I noticed that it suffices to construct a sequence of functions $f_n:[0,1] \rightarrow \mathbb{R}, n\in \mathbb{N}$ that fulfills the requirements and just copy it.
EDIT. I forgot to mention that $f_n$ must be continuous.
Let $\{r_n\}_{n\geq 1}$ be an enumeration of the rationals, and define $f_n(x)$ as follows: $$ f_n(x)=\begin{cases} 1,& x\in \{r_k\}_{k\geq n}\\ 0,& else \end{cases} $$ Then $f_n\to 0$ pointwise because for every $x$ and all sufficiently large $N$, we have $f_N(x)=0$. On the other hand, $\{f_n\}$ does not converge uniformly on any interval $(a,b)$. If it did, the limit would have to be the zero function (since this is the pointwise limit).

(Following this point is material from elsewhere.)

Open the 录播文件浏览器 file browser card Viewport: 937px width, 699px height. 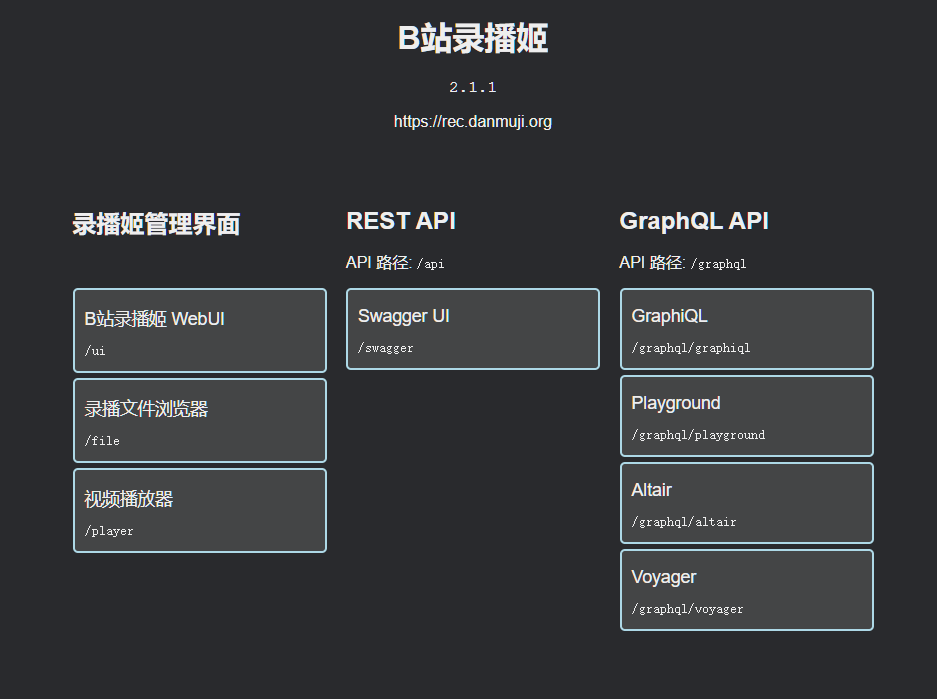tap(199, 420)
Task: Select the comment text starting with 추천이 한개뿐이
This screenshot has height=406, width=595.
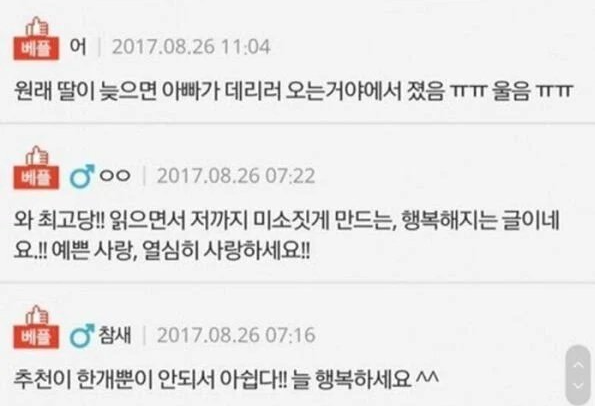Action: (x=226, y=378)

However there are infinitely many rationals in $(a,b)$, so therefore $\sup_{x\in (a,b)}|f_n(x)|=1$ for all $n$. Consequently there is no uniform convergence on any interval $(a,b)$.
If you want to make the $\{f_n\}$ continuous, you can modify this example by using bump functions supported on $(r_n-2^{-n},r_n+2^{-n})$ in place of the spikes to $1$ at $r_n$.